Remords secrets

R
Colin Dexter

Remords secrets

Royaume-Uni (1999) – 10/18 (2001)

Titre original : The Remorseful Day
Traduction de Jacques Guiod

Un an a passé depuis la mort de la très sensuelle infirmière Harrison, retrouvée chez elle nue et menottée sur son lit. Les alibis parfaits de tout son entourage mettent en échec le CDI de Thames Valley. Strange demande a Morse de reprendre l'affaire à la suite de nouvelles informations qui lui ont été communiquées. Morse refuse catégoriquement de s'en mêler, à la grande surprise de Lewis qui doit, pour cette enquête, faire équipe avec le surintendant. Mais le sergent se rend compte très vite que, où qu'il aille, l'inspecteur principal est déjà passé...

Il est difficile de suivre tranquillement cette affaire quand on sait qu'il s'agit de la dernière.
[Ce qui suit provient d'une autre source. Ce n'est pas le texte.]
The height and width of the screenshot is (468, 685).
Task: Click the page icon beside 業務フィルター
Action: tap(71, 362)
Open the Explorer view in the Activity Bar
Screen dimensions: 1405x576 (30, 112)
Colin Dexter réussit néanmoins à lier par plus d'un fil les deux trames, celle des enquêtes (car plusieurs cadavres vont venir rejoindre celui de la nurse Harrison) et celle de l'agonie de l'inspecteur principal, abordée avec une délicatesse et une pudeur d'écriture extrême.
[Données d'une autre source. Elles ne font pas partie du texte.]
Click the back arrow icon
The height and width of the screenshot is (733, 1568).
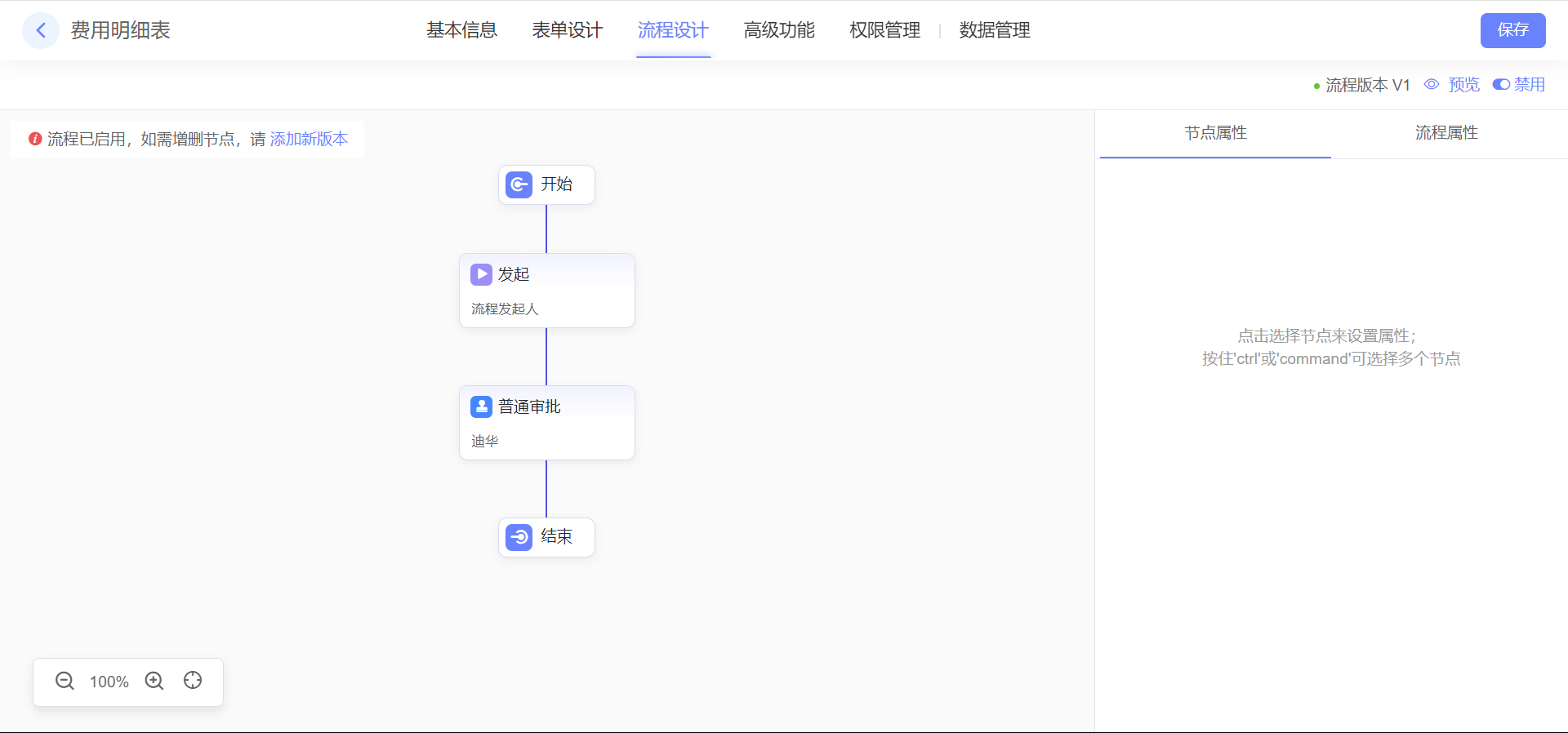(x=41, y=31)
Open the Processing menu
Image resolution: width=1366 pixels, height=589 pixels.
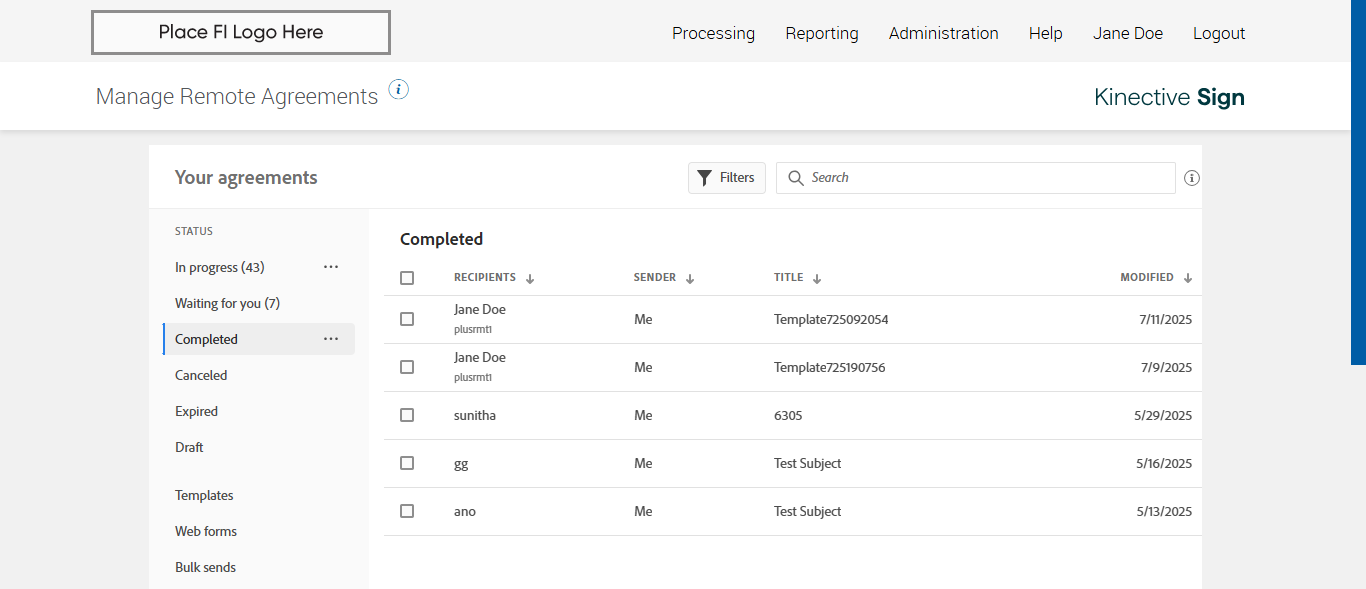[713, 33]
Morse est tout à fait conscient qu'il vit là ses derniers jours, il agit en conséquence, savourant le moindre verre de pur malt, la moindre pinte de bière brune, mettant en ordre ses rares affaires, couchant sur le papier la solution des différentes énigmes, au cas ou... Dexter multiplie les effets tendant à montrer que la collaboration entre Morse et Lewis a eu des effets bénéfiques quasi symbiotiques pour chacun des compères : Lewis s'essaie à la maïeutique, au Glenfiddish et au complexe de supériorité tandis que Morse met en application les principes d'une bonne enquête policière et le classement des preuves (enfin, jusqu'à un certain point). Ceci permet une nouvelle fois au tandem de progresser dans la découverte de la vérité.
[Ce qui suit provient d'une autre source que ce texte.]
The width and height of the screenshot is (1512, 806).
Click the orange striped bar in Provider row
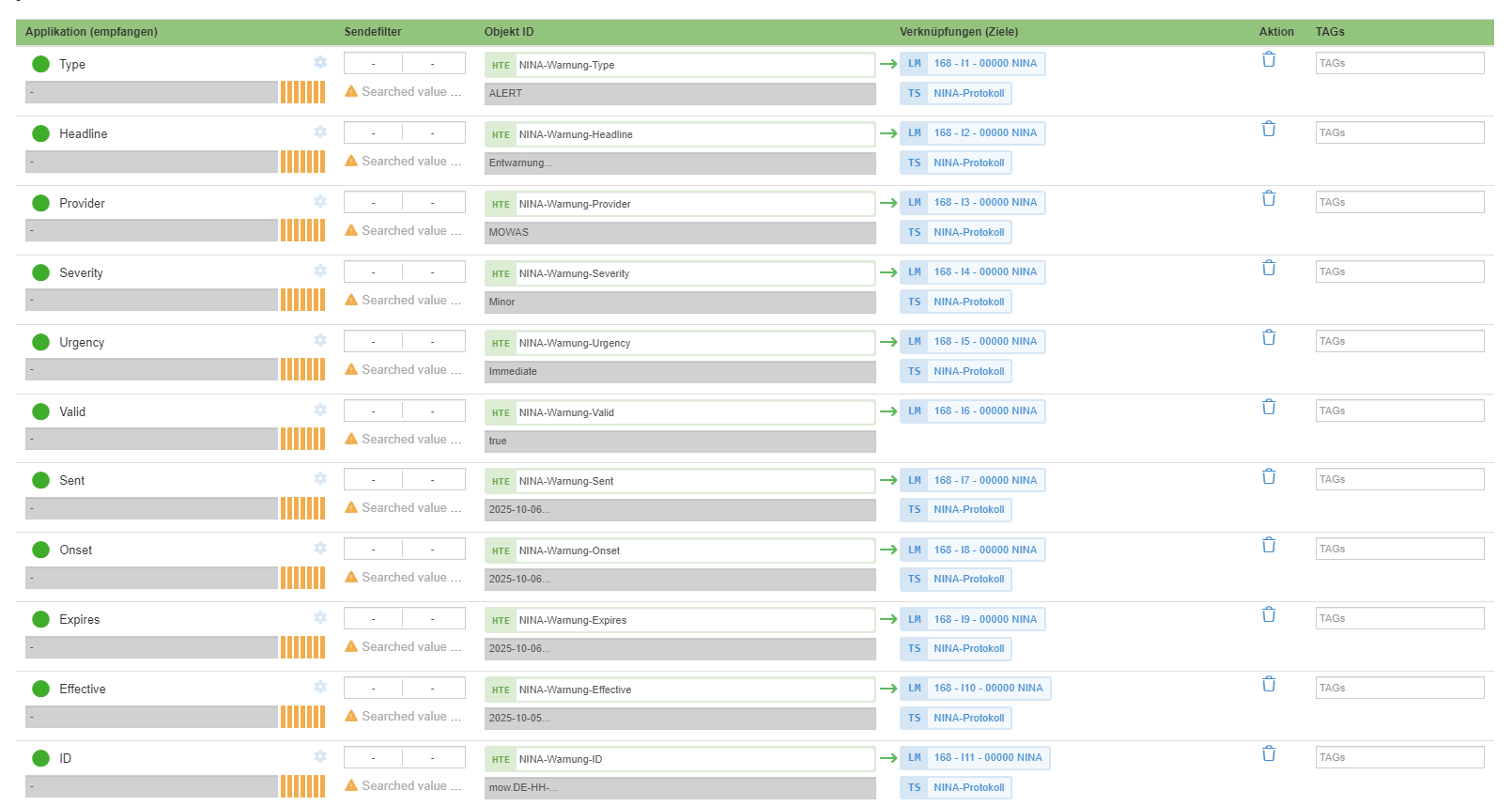[x=302, y=230]
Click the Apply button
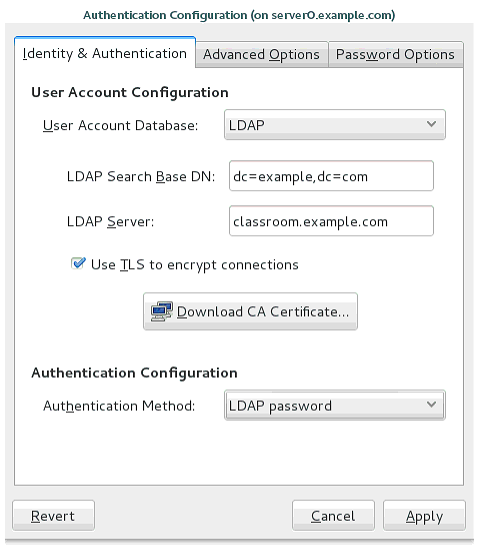The image size is (480, 549). [424, 516]

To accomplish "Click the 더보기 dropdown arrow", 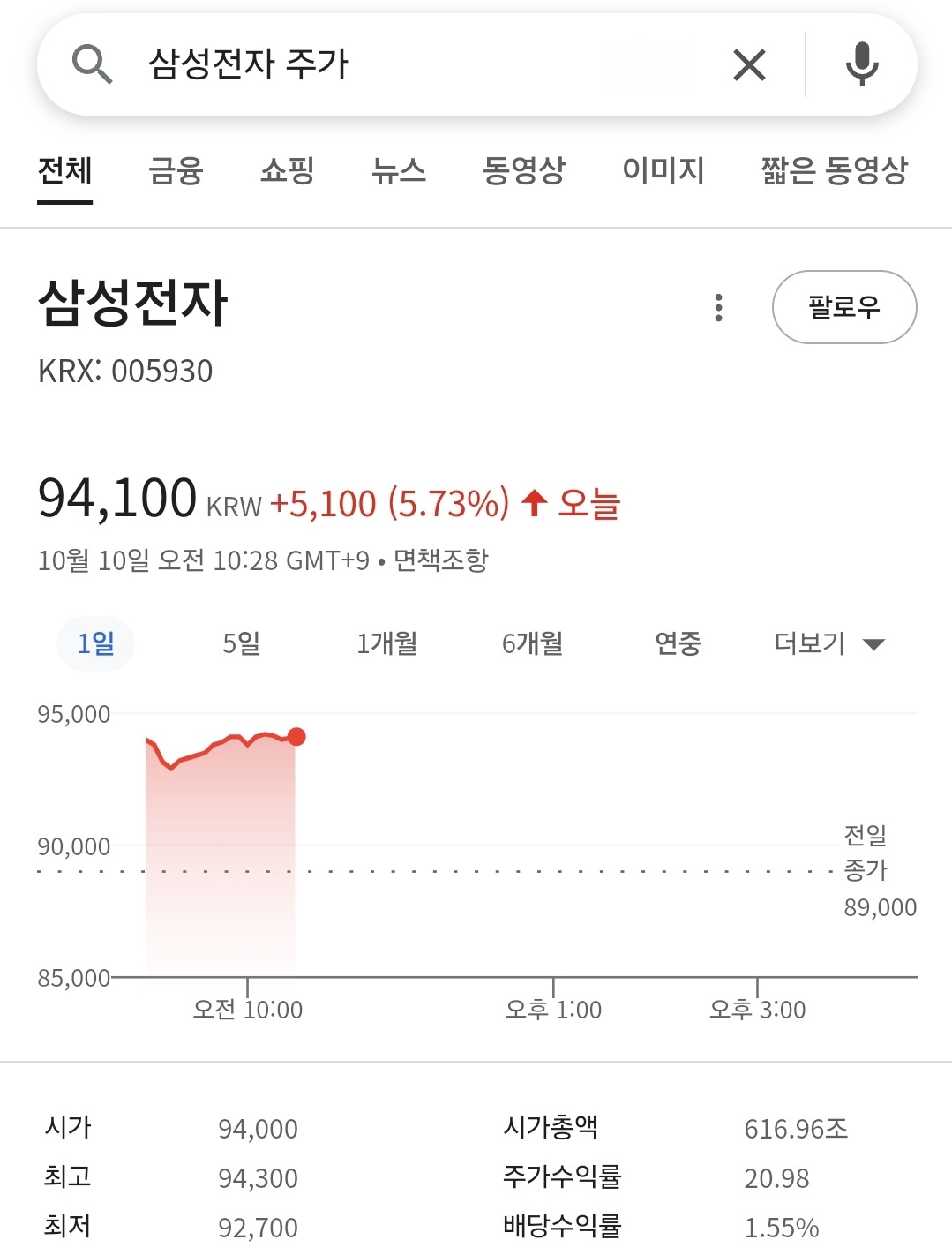I will tap(873, 644).

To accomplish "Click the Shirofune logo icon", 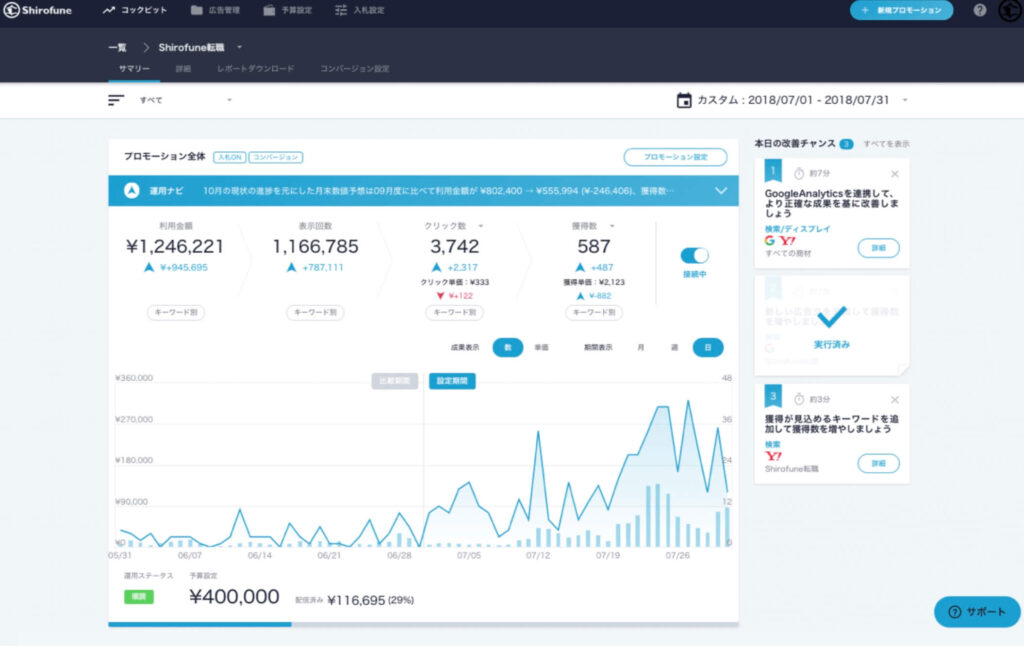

Ami fidèle, Lewis est rapidement au chevet de Morse lorsque celui-ci est emmené pour la dernière fois aux urgences du Radcliffe. Et l'émotion nous gagne quand le sergent visite l'appartement de célibataire d'Oxford Nord juste après le décès : il reste finalement si peu de choses de la vie de l'être exceptionnel et secret qui vient de s'éteindre. Le sergent bouclera l'enquête seul et de façon machinale, avec toutefois un poids sur le coeur : il ne digère toujours pas le manque absolu de confiance de Morse, qui lui aura caché jusqu'au bout son rôle réel dans la vie de la nurse Harrison et une vilaine manipulation d'indices. Les dernières lignes lèveront cet ultime mystère et Lewis pourra alors se laisser aller à son extrême douleur...

Chroniqué par Philippe Cottet le 01/09/2006



Illustration de cette page : Enseigne de l'un des derniers pubs fréquenté par Morse

Musique écoutée pendant l'élaboration de ce cycle : Morse est mélomane et nous partageons quelques passions. Mon programme musical fut donc tout entier calqué sur les habitudes de l'inspecteur principal. L'écriture de ces pages ayant pris de longs jours, l'espace sonore fut à plusieurs reprises occupé par Die Walküre de Richard Wagner, dans la version Solti de 1966 : Régine Crespin y est une très belle Sieglinde et Birgit Nilsson une Brünnhilde d'un autre monde. La version 1958 de Das Rheingold, toujours par Solti, compléta l'effort que j'étais prêt à entreprendre côté Ring. J'y ajoutais toute une série de lieder : Wolf (Schwarzkopf et Fürtwangler en 1953, Schwarzkopf, Fisher-Diskau et Moore en 1974), Schubert (la version Prégardien des Mayrhoffer Lieder de 1996, le Winterreise gravé par Fisher-Dieskau en 1966), et les Sieben frûhe Lieder de Berg donnés par Madame Von Otter en 1995. Enfin, pas mal de Bruckner (notamment les trois messes et le Te Deum gravés par Jochum en 1987) et même quelques airs du Mikado de Gilbert et Sullivan, souvent évoqué par Dexter, dans une version Mackerras de 1992.